Some of them struggled, while others walked serenely, hands clasped in front of them, hardly steadying their load as they made their way up the mountain’s rocky slopes. Many of them wore nothing but slippers or Tevas, and few had adequate clothing for the cold. Not surprisingly, most deaths on the mountain every year are those of porters. It’s probably one of the hardest–and worst–jobs in Tanzania, but sheer desperation for employment here finds thousands of men willing to do it. And with an utter lack of labor laws here, nothing has been done to improve the situation.
Each day, the porters sped ahead of us with our gear, and by the time we arrived at camp, our tents were set up and our sleeping pads rolled out. After my guide discovered I had a deck of cards with me, our afternoons quickly turned into me and the entire crew piled into a single tent, absorbed in the Tanzanian game called “Last Card,” which is something like Uno on steroids, full of yelling, card throwing, and cursing in Swahili. It was great!
By the fifth day we had reached base camp. We spent most of the day sleeping, because at 11 p.m. that night we would leave for the summit, aiming to arrive at Uhuru Peak at dawn. We were rousted out of bed at about 10. My tent was already covered in frost, gleaming white in the brilliant moonlight, and my breath came out in puffs. Shivering, I pulled on the recommended four pairs of pants, two shirts, two sweaters, a down jacket, and a warm hat, and then we set off. Since Minami and I climbed at different paces, one guide, Charles, stayed back with Minami and the other, Emmanuel, went up with me. Unlike the other groups that had to haul cohorts of ten or more people, it was just Emmanuel and myself, and we ascended quickly ahead of the other groups.
During that night climb, I had one of the strangest feelings I’ve ever had.
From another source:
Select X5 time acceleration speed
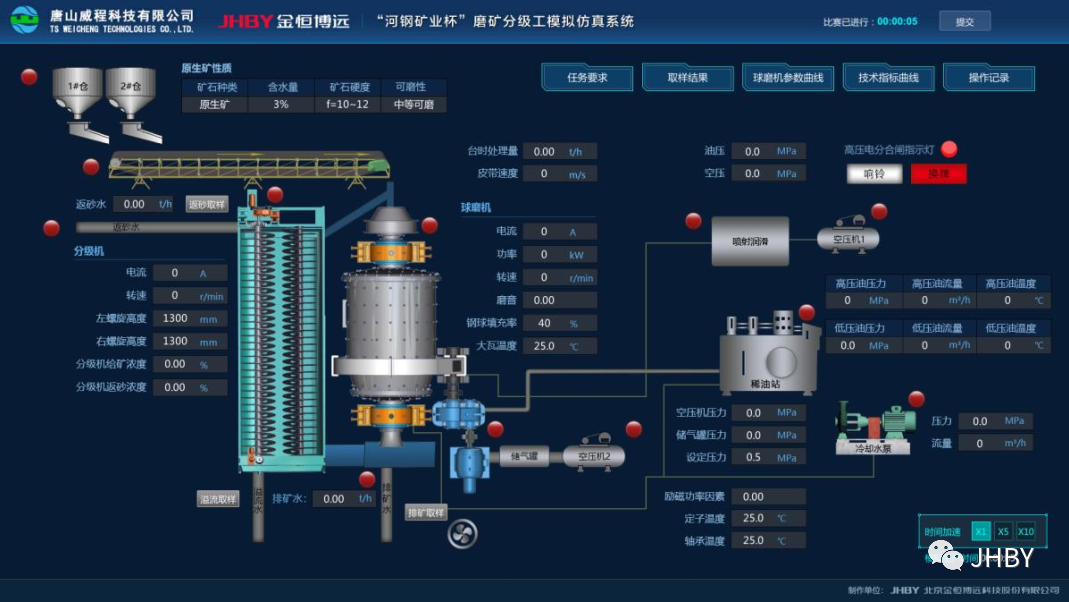Viewport: 1069px width, 602px height. pyautogui.click(x=1003, y=532)
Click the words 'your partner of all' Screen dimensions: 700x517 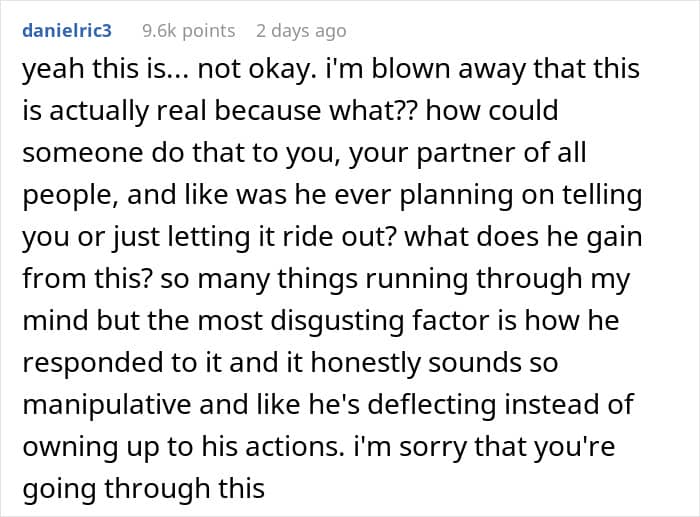467,153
It was massively disorienting to find myself scrambling up the side of a mountain at two in the morning, panting for air. Part of me (well, all of me really) wanted desperately to crawl back into my warm tent. In a sense–and even though I had my guide with me–I had never felt more alone. We had gone far ahead of the other groups. If we looked back we could see the procession of headlamps flickering below us like a religious vigil, but everything around us was silent except for the crunch of gravel underfoot. We could have been on another planet.
The moon went down, leaving us only the light from our headlamps and the glimmering smudge of the Milky Way overhead. The occasional shooting star flicked across the sky. Because we could see only a few feet in front and behind us, there was no way to tell how far we had come or how far we had to go. All we could see was a three-foot radius from our headlamps. The hours passed slowly, the night got colder, and the atmosphere got thinner. Snowdrifts appeared suddenly and unexpectedly, sparkling in the light of our headlamps. We didn’t stop for more than a minute or two at a time–the temptation to sit down and sleep was too great.
Large blocks of glacier had begun appear, a muted blue in the starlight. We had finally reached Stella Point–the last stop before Uhuru Peak, the highest of Kilimanjaro’s three peaks at 5895 meters. One hiker passed us with a radio, playing an abrasive mix of top 40 hits. It was a bizarre juxtaposition to this other world–a blast of the cheap and mundane, right here on this other planet. By the time we reached the peak, there he was, flexing in front of the Uhuru sign to “Moves Like Jagger.” “Don’t worry!” he told me. “I’ll be the DJ!”
Him being the DJ was precisely what I was worried about. This was my sole chance to savor the accomplishment of the mountain, a real and true “once in a lifetime” moment. But thankfully, because the atmosphere was so thin, hikers are only allowed ten minutes at the top of the peak, so my Moves Like Jagger friend descended, leaving just me and my guide at the mountain’s peak, with the first distant glimmers of sunlight rising over a rippling expanse of cloud.